(Alliance News) - AstraZeneca PLC on Thursday announced that it signed a contract for an obesity drug as it reported a higher pretax profit in the third quarter of 2023, boosted by cancer drug conjugate Enhertu.

The Cambridge-based pharmaceutical company said third-quarter pretax profit rose 79% to USD1.65 billion from USD922 million a year prior. Post-tax profit however fell 16% to USD1.38 billion from USD1.64 billion. It paid USD274 million in taxation, compared to receiving USD720 million in tax benefit in the third quarter of 2022.

AstraZeneca reported core earnings per share growth of 3.6% to US1.73 from USD1.67 a year prior.

Revenue grew 4.6% to USD11.49 billion from USD10.98 billion, as the company hailed an increased number of new patient starts for Calquence, a prescription medicine to treat adults with mantle cell lymphoma. It noted continued solid growth in Europe for Calquence despite growing competitive pressure.

AstraZeneca highlighted that combined sales of Enhertu, recorded by Tokyo-based partner Daiichi Sankyo Co Ltd, in the first nine months of 2023 surged to USD1.84 billion from USD750 million a year prior.

Enhertu is an antibody-drug conjugate that AstraZeneca and Daiichi jointly develop. It is used to treat some forms of breast cancer.

Cost of sales decreased 30% to USD2.10 billion from USD2.98 billion.

"Our company continued its strong growth trajectory in the third quarter with total revenue from our non?Covid-19 medicines up 13% compared to last year," Chief Executive Officer Pascal Soriot said.

It now expects full-year core EPS growth in the "low double-digit to low-teens percentage" range at constant currency. It had previously predicted "high single-digit to low double-digit percentage" growth.

Meanwhile, it announced it entered into an exclusive agreement with Eccogene's receptor agonist ECC5004, focused on treating obesity and cardiometabolic conditions.

The deal could be a threat of competition for Novo Nordisk AS, a dominant force in the weight loss drug space with Wegovy and Ozempic.

Under the deal, AstraZeneca receives exclusive global rights to develop and commercialise ECC5004, which in a phase 1 trial showed body weight reductions across dose levels tested compared to placebo.

AstraZeneca will pay Shanghai-based Eccogene USD185 million upfront and up to USD1.83 billion additionally in future clinical, regulatory and commercial milestones and product net sales.
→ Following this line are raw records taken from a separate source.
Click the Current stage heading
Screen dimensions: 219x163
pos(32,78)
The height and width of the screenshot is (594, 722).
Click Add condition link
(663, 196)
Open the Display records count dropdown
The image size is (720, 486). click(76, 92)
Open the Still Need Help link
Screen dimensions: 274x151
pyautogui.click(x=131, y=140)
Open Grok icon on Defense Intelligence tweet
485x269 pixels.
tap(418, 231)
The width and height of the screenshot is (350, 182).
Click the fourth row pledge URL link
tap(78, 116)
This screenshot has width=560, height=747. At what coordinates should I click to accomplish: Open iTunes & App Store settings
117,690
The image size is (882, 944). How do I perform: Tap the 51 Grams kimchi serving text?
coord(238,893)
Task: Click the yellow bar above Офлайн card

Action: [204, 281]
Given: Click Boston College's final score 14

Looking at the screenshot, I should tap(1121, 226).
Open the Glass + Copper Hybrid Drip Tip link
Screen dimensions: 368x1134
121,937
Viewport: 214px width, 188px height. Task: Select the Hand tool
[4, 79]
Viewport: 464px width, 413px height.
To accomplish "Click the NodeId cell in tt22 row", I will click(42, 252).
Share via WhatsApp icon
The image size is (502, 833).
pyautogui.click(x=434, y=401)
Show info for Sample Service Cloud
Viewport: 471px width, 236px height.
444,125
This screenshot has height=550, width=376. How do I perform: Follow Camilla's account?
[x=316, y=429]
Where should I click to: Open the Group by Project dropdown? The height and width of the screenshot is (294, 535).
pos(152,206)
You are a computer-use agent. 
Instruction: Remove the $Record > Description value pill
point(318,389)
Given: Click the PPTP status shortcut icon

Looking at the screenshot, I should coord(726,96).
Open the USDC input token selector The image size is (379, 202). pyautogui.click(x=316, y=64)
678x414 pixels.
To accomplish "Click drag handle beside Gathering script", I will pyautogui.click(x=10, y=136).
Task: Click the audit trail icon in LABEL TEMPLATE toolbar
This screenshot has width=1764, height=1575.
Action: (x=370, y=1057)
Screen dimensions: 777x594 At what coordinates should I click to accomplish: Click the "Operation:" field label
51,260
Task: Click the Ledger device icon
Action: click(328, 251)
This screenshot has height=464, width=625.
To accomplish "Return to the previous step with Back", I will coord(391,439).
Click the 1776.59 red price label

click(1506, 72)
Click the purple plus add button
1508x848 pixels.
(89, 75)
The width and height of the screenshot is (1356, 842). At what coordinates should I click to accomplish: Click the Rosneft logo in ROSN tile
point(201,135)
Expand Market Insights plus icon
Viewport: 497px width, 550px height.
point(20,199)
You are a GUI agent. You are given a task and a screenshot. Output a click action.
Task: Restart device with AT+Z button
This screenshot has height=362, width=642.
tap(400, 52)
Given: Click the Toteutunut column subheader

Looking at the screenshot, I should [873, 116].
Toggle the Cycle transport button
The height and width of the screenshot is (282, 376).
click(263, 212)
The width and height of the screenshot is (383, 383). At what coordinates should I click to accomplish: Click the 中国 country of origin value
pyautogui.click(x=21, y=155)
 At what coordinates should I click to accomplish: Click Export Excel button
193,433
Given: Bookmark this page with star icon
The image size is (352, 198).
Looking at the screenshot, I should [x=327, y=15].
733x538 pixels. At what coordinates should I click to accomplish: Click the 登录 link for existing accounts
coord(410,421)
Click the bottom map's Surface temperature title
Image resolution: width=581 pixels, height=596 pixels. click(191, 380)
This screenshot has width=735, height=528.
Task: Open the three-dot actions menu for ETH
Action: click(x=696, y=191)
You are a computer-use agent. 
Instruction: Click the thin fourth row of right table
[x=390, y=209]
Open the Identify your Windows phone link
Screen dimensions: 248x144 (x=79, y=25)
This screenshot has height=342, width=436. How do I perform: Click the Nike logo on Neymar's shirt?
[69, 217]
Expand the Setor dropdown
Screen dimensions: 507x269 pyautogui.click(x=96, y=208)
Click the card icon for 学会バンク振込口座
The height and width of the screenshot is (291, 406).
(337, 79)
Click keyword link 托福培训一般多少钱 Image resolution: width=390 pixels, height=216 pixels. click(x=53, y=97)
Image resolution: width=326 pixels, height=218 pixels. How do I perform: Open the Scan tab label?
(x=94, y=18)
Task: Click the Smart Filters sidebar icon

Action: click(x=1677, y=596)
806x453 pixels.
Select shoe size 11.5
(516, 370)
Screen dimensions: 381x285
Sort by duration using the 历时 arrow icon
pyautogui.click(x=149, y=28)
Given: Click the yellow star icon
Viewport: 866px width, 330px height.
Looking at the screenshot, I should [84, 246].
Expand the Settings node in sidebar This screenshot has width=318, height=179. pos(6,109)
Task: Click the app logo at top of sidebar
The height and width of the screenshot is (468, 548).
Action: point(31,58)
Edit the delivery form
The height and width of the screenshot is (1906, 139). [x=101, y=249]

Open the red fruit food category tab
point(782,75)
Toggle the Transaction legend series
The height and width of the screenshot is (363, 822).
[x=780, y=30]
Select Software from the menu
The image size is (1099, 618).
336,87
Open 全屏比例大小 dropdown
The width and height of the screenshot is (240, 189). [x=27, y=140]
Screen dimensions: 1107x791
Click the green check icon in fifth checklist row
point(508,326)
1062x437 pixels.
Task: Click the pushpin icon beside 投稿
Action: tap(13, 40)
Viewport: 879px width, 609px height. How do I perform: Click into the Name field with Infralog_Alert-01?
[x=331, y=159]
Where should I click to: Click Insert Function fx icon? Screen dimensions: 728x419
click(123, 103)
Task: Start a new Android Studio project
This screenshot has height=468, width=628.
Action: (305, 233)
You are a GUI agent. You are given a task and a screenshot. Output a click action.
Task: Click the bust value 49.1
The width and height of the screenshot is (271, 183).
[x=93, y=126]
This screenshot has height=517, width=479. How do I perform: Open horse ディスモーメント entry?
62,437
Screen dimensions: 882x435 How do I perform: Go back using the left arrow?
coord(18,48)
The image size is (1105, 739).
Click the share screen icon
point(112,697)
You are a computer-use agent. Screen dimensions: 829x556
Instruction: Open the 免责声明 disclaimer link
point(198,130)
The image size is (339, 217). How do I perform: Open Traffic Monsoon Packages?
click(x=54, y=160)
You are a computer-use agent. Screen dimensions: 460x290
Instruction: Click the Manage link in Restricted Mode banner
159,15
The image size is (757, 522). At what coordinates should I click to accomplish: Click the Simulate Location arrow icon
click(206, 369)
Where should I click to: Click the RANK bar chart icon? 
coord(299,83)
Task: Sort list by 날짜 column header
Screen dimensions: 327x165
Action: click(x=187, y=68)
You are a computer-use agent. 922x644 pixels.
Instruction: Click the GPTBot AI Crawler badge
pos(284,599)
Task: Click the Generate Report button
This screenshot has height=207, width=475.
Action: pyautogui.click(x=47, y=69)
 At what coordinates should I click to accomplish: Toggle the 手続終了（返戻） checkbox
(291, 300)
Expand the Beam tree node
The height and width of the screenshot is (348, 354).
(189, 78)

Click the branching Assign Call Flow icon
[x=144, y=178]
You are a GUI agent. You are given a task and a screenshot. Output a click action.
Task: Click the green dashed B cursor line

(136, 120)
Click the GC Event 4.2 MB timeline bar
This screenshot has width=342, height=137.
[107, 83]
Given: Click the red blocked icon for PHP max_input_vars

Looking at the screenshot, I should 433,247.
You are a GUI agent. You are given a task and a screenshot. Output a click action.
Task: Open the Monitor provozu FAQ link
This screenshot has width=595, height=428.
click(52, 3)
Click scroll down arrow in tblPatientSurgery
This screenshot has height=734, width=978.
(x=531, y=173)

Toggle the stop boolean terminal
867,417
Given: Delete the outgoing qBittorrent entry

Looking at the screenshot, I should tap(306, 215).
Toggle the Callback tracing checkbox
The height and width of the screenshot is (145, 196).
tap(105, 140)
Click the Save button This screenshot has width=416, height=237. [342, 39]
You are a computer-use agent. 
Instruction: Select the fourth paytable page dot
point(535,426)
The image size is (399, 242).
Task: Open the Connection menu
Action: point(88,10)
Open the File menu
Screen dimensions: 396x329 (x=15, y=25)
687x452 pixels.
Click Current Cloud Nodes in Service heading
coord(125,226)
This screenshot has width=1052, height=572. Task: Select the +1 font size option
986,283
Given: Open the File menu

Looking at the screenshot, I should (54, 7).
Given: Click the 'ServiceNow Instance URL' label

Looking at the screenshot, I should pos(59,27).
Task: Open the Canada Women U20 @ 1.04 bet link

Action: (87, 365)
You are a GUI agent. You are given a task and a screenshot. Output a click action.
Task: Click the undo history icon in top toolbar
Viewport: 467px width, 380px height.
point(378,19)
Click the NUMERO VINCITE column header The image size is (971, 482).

Finally, AstraZeneca hailed results of Imfinzi, which in combination with bevacizumab and transarterial chemoembolisation in a phase 3 trial demonstrated statistically significant and clinically meaningful improvement in progression-free survival in patients with hepatocellular carcinoma eligible for embolisation. The trial was in comparison to solely transarterial chemoembolisation.

Susan Galbraith, executive vice president of AstraZeneca's oncology research & development unit, said: "These positive results for Imfinzi-based treatment in Emerald-1 may bring the potential of immunotherapy to patients with earlier stages of liver cancer. We look forward to discussing these data with regulatory authorities and seeing the survival data mature over time, which will be important as we aim to bring this novel treatment option to patients."

Hepatocellular carcinoma is the most common type of liver cancer.

AstraZeneca shares rose 3.1% to 10,482.00 pence each on Thursday morning in London.